As of the 18th of October, I have been on my mission for 3 months! Crazy... Feels like I got into the MTC just yesterday. And I can't believe Matt Petersen and Kyle Wheelhouse are already getting ready to LEAVE the MTC! I'm excited for them and the new life they get to live for the next two years that will change them in so many ways like my mission has changed me. 

So this week we had a lot of lessons fall through, and Eugene (our progressing investigator) wasn't able to come to church. Really bummed about it, but we get to start a new week! My companion and his last companion had a family of three who they hadn't met for a while, and so last week, I finally got to meet them. Their names are Alex, Marina, and Sasha.
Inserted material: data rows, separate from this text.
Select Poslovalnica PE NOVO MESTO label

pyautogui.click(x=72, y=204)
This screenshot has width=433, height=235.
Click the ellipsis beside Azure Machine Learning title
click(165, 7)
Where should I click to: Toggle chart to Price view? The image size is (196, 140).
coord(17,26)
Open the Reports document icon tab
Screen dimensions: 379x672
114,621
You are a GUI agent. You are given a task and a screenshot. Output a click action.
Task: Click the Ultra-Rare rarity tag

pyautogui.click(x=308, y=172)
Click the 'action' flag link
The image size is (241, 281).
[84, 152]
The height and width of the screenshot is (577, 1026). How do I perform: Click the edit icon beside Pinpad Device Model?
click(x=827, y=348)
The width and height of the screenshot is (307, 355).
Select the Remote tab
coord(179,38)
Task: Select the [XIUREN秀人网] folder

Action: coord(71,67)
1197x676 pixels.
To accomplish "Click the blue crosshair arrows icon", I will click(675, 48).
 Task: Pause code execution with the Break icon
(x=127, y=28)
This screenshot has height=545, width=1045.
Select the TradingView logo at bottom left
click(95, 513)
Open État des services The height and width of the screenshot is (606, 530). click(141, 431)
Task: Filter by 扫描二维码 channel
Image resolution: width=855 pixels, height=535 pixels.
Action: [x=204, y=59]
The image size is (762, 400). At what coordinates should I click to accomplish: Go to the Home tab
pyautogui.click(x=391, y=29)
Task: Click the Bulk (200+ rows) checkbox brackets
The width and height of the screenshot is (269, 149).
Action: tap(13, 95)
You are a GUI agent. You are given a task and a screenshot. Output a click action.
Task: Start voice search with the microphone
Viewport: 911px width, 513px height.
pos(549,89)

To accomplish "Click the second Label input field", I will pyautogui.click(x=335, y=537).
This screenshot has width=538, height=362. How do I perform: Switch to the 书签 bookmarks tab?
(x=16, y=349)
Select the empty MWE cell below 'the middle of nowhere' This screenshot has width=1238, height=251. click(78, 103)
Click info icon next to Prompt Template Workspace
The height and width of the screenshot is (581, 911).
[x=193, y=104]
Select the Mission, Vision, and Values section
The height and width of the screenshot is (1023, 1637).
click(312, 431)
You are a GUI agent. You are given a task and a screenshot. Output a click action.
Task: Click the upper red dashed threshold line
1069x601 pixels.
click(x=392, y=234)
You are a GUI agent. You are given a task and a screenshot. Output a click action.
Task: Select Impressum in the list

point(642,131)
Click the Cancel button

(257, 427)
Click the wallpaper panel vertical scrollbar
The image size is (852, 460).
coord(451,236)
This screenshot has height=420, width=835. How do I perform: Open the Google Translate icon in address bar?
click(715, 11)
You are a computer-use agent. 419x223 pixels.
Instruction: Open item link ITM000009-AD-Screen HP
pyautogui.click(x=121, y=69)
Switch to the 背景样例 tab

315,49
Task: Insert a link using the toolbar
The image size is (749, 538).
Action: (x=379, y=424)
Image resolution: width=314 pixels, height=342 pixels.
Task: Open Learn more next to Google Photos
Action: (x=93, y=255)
We had planned to talk to them about the importance of going to church, but they provided dinner (which was my FIRST Moldovan meal: they were these pizza-like tortillas that were stuffed with potatoes, cottage chesse, chesse, and cherries. It was really good!) anyway, this really kept us from teaching our lesson because they wanted to get to know me, I wanted to get to know them, and they just kept talking about everything that was going on in their lives. Eventually Ct. Smith got the Liahona from his backpack, commited them to read it, and then Alex gave us a ride home. The impressions I got from that meeting was that Marina seemed really interested in the gospel, but Alex, not so much. So, hopefully we can help him with that! Another interesting experience was when we taught Eugene about the story of Enos. We read it with him, and explained the process of repentance. We invited him to repent of his sins, and he said... no.... This really surprised us! So we explained that repentance is a blessing, and we use it so we can be truly happy... So we invited him again to use repentance every day, and he said... he would. To be honest, I think he just didn't understand the first time because we're teaching him in English, but after that we asked him if there was anything we could do for him and he said, "You've already done so much to help me in my life. Thank you." And I thought to myself, "It's not us, it's the gospel!" And boy is that the statement of the century. I wish everyone in the whole world could realize this, but if it was that way, then we'd already be in the Celestial kingdom!

I haven't had one single bad day out here in Moldova, and one of the Sisters noticed. Last Monday, after I finished my email, we went out as a district to celebrate one of the Romanian Sisters 2 year anniversary of being a member of the church. As we all sat down at Andy's Pizza, Sister Jones said to me, "You know what? You're doing really good for you first two weeks in the field Elder Farnworth. Usually the new missionaries have those times of panic within the first two weeks, and they struggle a lot on the inside, but it seems like you aren't struggling at all." This was seriously a shocker to me. I mean, I haven't struggled transitioning into the mission field, but I didn't think I was doing great! I guess that's a good thing, right?

Thanks for the emails! I really enjoy reading what's going on back at home. It's such a blessing to have such an amazing family. Your support means everything to me, and I hope you all know how much I love you! I also found a shorter scripture for my missionary plaque: 
Alma 7: 23-24. Бог с тобой, доколе свидимся!

 23 And now I would that ye should be ahumble, and bebsubmissive and gentle; easy to be entreated; full of patience and long-suffering; being temperate in all things; being diligent in keeping the commandments of God at all times; asking for whatsoever things ye stand in need, both spiritual and temporal; always returning thanks unto God for whatsoever things ye do receive.
 24 And see that ye have afaith, hope, and charity, and then ye will always abound in good works.